Professor Natalio Krasnogor of the University's School of Computer Science is active in the emerging field of synthetic biology. Synthetic biology is the design and construction of new biological systems not found in nature. It is a collaborative field where disciplines such as molecular biology, bioengineering and computer science cross over.

Krasnogor explains that synthetic biology views a living cell as an information processing machine. A complex system composed of interrelated subsystems which communicate with each other. When the cell receives information from an external stimulus, it processes this information and generates a certain output. For instance, it starts creating more cells.

From understanding a cell as a machine it follows that a cell can equally be build from different parts like a machine. And these parts can be considered as hardware that can be operated by software.
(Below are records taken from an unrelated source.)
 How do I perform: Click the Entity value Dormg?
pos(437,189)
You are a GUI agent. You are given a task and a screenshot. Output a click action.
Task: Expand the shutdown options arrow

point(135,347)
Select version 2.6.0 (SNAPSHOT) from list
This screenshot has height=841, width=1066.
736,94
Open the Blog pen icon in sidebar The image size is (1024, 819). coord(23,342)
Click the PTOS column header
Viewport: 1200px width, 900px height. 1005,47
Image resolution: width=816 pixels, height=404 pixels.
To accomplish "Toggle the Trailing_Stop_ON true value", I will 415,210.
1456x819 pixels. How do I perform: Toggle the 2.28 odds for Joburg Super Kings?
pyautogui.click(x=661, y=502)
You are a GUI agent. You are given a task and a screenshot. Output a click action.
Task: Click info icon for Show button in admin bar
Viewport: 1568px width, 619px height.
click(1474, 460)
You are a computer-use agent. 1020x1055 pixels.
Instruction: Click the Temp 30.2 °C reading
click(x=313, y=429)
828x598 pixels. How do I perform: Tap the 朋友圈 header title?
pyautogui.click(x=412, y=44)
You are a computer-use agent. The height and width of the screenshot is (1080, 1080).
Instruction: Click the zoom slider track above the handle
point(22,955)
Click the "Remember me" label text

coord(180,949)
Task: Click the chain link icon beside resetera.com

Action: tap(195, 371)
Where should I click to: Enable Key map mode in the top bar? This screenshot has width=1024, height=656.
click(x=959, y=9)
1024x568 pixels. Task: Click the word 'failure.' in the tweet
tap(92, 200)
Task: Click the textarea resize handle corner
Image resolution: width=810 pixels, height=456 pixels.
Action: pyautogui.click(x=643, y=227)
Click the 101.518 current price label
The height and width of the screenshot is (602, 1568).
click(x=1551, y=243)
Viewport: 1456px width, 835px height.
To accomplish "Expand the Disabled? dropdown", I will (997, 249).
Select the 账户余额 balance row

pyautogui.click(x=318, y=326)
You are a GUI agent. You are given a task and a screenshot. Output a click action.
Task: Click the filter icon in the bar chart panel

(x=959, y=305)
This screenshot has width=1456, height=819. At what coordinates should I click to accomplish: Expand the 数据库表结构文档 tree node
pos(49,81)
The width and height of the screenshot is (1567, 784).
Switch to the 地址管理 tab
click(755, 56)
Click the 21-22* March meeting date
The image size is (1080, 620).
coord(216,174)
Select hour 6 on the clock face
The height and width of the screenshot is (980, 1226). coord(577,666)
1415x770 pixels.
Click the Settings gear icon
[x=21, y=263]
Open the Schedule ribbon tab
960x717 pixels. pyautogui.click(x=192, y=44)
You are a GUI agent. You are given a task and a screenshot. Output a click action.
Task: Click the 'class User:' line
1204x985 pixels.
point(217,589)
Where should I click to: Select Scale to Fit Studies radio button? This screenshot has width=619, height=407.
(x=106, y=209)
Krasnogor who leads the Towards a Biological Cell Operating System (AUdACiOuS) project which received a £1 million in funding from the Engineering and Physical Sciences Research Council (EPSRC), said: "We are looking at creating a cell's equivalent to a computer operating system in such a way that a given group of cells could be seamlessly re-programmed to perform any function without needing to modifying its hardware.

“Currently, each time we need a cell that will perform a certain new function we have to recreate it from scratch which is a long and laborious process. Most people think all we have to do to modify behavior is to modify a cell's DNA but it's not as simple as that -- we usually find we get the wrong behavior and then we are back to square one. If we succeed with this AUdACiOuS project, in five years time, we will be programming bacterial cells in the computer and compiling and storing its program into these new cells so they can readily execute them.

"We are talking about a highly ambitious goal leading to a fundamental breakthrough that will, -- ultimately, allow us to rapidly prototype, implement and deploy living entities that are completely new and do not appear in nature, adapting them so they perform new useful functions."